For angles greater than 360°, subtract multiples of 360° until you get an angle between 0° and 360°. For negative angles, add multiples of 360° until you get an angle between 0° and 360°. Then follow the steps above.

Using a Calculator

While the process above is crucial for understanding the underlying principles, you can also use a calculator to find trigonometric function values. Make sure your calculator is in the correct angle mode (degrees or radians).

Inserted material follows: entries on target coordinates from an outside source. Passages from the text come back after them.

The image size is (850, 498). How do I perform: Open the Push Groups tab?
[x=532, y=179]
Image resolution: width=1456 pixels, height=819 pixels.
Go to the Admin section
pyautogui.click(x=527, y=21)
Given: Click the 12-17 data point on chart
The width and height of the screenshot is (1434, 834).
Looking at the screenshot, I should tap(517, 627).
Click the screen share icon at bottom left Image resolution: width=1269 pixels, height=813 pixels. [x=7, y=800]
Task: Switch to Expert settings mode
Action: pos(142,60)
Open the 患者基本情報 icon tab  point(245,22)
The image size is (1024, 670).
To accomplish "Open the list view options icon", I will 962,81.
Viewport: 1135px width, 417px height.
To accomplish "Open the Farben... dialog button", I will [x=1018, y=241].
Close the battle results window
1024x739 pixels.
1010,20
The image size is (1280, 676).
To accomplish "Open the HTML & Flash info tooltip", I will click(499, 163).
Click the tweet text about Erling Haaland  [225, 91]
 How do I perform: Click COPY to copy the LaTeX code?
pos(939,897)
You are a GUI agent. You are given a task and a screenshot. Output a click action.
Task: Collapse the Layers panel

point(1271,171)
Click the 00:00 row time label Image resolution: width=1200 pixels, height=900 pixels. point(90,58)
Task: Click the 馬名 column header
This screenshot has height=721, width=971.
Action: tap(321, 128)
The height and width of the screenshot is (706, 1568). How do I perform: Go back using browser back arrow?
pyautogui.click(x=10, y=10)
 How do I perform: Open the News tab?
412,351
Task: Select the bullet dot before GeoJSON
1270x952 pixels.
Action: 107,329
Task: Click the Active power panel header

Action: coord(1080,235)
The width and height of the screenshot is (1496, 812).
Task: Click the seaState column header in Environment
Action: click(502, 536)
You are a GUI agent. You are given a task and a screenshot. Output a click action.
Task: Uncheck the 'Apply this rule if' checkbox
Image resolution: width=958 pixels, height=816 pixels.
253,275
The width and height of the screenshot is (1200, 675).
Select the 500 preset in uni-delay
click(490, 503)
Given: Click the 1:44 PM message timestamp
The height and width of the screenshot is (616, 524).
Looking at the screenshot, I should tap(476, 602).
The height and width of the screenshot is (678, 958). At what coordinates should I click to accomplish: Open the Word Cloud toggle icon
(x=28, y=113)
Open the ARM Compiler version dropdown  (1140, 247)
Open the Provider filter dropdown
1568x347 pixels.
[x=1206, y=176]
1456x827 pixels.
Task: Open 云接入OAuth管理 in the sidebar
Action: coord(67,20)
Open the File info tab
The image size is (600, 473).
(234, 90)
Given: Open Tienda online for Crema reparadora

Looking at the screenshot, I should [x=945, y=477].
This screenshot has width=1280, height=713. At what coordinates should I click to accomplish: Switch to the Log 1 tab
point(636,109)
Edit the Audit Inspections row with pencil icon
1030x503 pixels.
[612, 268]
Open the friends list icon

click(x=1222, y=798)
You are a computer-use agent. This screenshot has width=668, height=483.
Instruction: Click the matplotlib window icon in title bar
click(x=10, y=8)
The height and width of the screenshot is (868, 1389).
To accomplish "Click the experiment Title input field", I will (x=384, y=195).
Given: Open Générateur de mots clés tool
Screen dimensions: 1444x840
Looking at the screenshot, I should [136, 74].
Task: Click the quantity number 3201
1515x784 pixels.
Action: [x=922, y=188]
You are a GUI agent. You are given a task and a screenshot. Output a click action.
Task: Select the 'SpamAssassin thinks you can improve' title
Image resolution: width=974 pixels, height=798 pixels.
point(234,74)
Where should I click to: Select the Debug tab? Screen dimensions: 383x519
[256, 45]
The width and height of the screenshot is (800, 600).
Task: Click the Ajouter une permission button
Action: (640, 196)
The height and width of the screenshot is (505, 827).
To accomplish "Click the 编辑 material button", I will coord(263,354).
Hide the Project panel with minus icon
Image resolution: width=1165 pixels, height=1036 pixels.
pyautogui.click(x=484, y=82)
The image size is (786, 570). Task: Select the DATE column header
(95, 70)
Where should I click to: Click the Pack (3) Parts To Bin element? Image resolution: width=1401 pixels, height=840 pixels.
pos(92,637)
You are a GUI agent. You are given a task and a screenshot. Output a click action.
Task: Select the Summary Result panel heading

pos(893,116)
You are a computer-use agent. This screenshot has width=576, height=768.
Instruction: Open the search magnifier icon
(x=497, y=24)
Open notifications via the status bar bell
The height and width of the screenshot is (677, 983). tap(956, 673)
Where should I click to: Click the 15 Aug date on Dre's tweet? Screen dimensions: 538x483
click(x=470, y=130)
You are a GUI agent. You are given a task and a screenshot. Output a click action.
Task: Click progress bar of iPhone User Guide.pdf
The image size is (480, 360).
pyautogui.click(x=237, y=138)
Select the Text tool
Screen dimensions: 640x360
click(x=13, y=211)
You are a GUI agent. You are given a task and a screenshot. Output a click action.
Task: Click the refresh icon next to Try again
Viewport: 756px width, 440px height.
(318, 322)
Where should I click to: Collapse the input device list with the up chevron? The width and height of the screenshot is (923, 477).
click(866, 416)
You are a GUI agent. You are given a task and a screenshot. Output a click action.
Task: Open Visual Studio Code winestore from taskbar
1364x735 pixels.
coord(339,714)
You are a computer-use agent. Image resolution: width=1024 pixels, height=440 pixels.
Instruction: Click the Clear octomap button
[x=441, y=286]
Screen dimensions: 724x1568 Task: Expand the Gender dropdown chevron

Applications of Trigonometric Function Values

Finding trigonometric function values is fundamental to numerous applications in various fields:

Physics: Analyzing projectile motion, forces, and wave phenomena.
Engineering: Solving problems related to structures, mechanics, and surveying.
Navigation: Determining distances and directions using triangulation.
Computer Graphics: Generating realistic images and animations.
Signal Processing: Analyzing and manipulating signals.

Conclusion

Mastering the ability to find the six trigonometric function values for any given angle is essential for anyone studying trigonometry and its applications. By understanding the unit circle, reference angles, and the signs of functions in different quadrants, you can confidently tackle these calculations and apply them to a wide range of problems. Remember to practice regularly to build your proficiency and deepen your understanding. The examples provided offer a solid foundation for tackling more complex scenarios and solidifying your understanding of this crucial trigonometric concept. Remember to always double-check your work and use appropriate tools, such as calculators, to ensure accuracy.